Most of the Rio Grand and other Colorado railroads tried to set up their water tanks with a continuous flow of water in the winter so that the tank would not freeze, the Maine railroads either used water plugs with the tank in the engine house or a enclosed water tank with a stove under the tank and the stove pipe going up through the tank it self


----------



## rdamurphy (Jan 3, 2008)

Locomotive 258 had a suction pump and a long hose so she could suck water from the creek when the water tanks froze on her branch. There wasn't enough traffic to avoid the water tanks freezing in the Winter. It actually gets so cold in Colorado that it's almost impossible to get steam locomotives started in the morning, so that hose wrapped around the steam dome was used to connect steam from a "live" locomotive to a "dead" one to get it started steaming. 453 was the only K-27 equipped with a doghouse, the other ones never had one simply because they were "switchers" by the time the Rio Grande started installing them. 

My family and I went up Rollins pass two years ago, the first week of August, but we only made it up to Yankee Doodle Lake.

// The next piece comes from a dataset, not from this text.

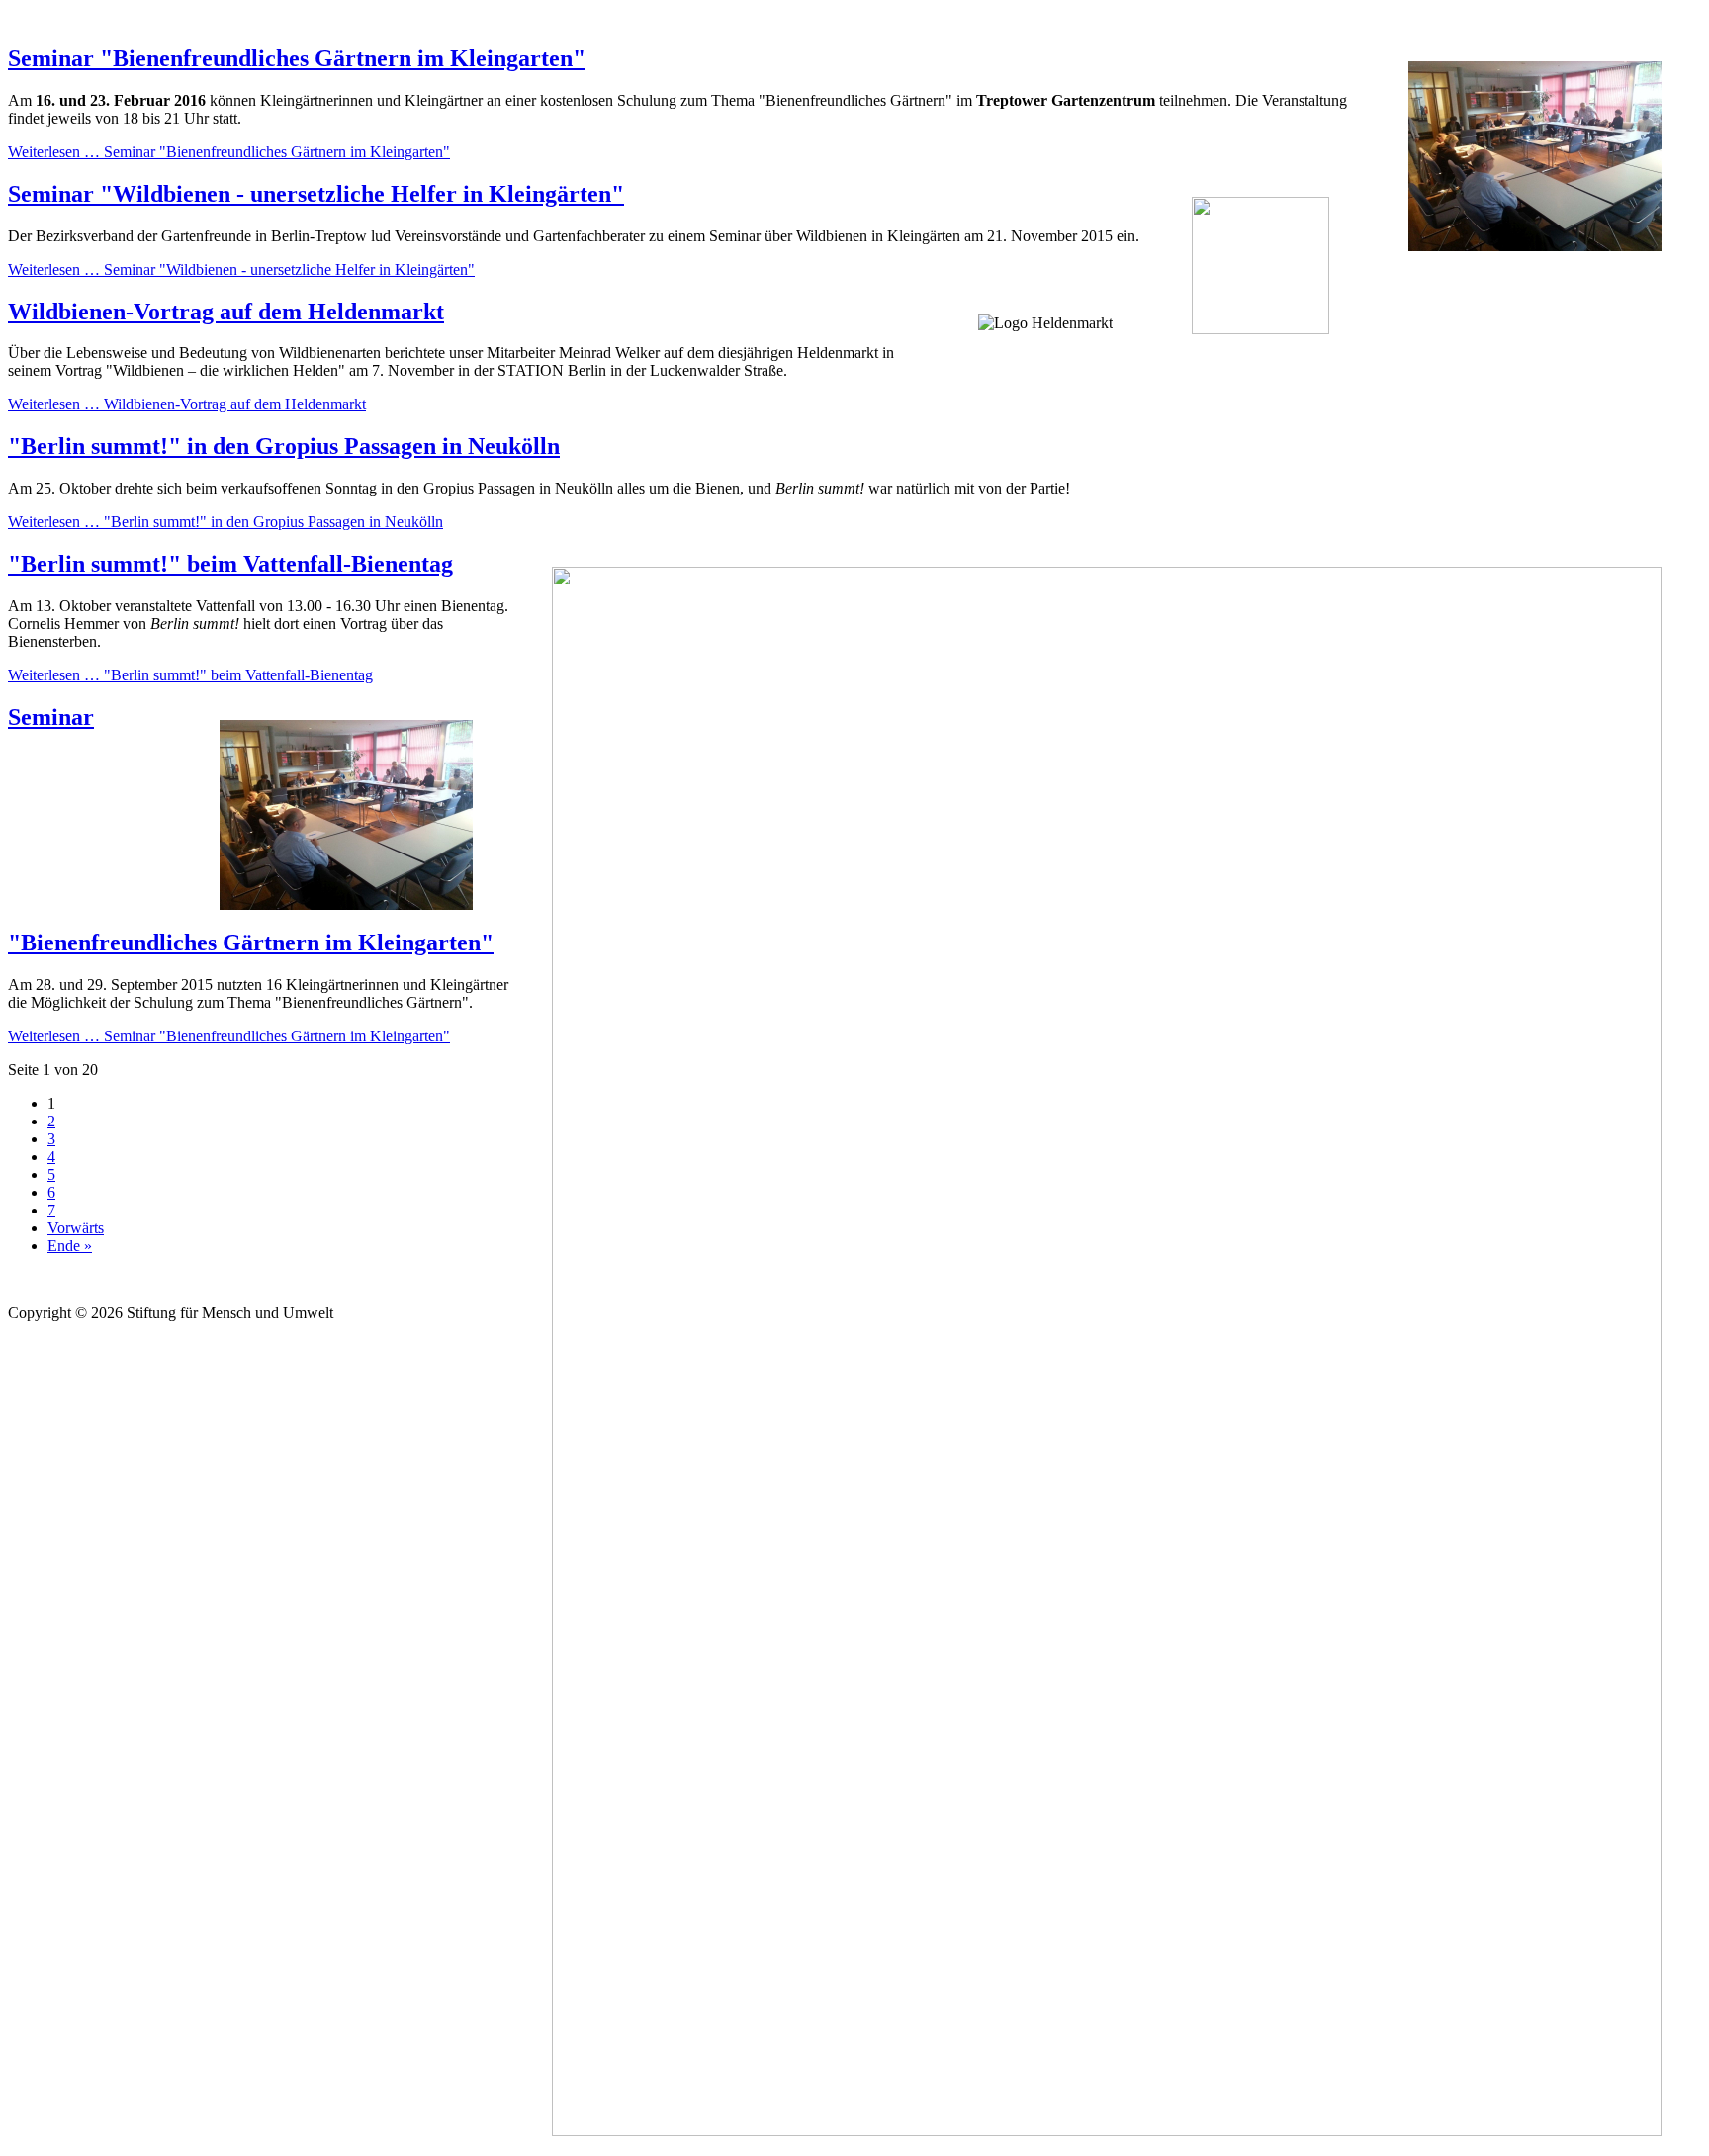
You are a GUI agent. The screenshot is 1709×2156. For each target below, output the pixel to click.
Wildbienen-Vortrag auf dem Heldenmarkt (226, 311)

The cut at the top of the lake leading to the Needle's Eye tunnel still had SEVERAL feet of snow in it.


----------



## Dave Ottney (Jan 2, 2008)

Hmmmmm, I always thought the guy riding up there was looking out for pirates. 
Dave


----------



## Dave Meashey (Jan 2, 2008)

Just as an interesting tidbit of railroad jargon trivia, I found out several years ago that the head brakemen on the N&W RY called that shelter a "monkey box" rather than a "doghouse." Don't know the reason why, but the oldtimer who told me also noted that there were steamlines into that little shelter for heating it in the winter. 

Yours, 
David Meashey


----------



## Totalwrecker (Feb 26, 2009)

Perhaps from the way he looked crawling/scampering on all fours over the coal pile to get to his box... 

Just a thought. 

John


----------



## Dave Meashey (Jan 2, 2008)

"Perhaps from the way he looked crawling/scampering on all fours over the coal pile to get to his box... " 

OR climbing the ladder at the back of the tender. Good idea John! 

Thanks, 
David Meashey


----------



## Totalwrecker (Feb 26, 2009)

Ah David, I think that's the kind of name the hogger and fireman would bestowe, probably what made it stick too! 

John


----------



## Torby (Jan 2, 2008)

Posted By Dave Ottney on 03 May 2011 11:50 AM 
Hmmmmm, I always thought the guy riding up there was looking out for pirates. 
Dave 
No, looking out for Lemurians.


----------



## Dr Rivet (Jan 5, 2008)

Torby 

Maybe looking for "Antlantians" as well!! Wow! You almost made my brain bust. 
LOL!


----------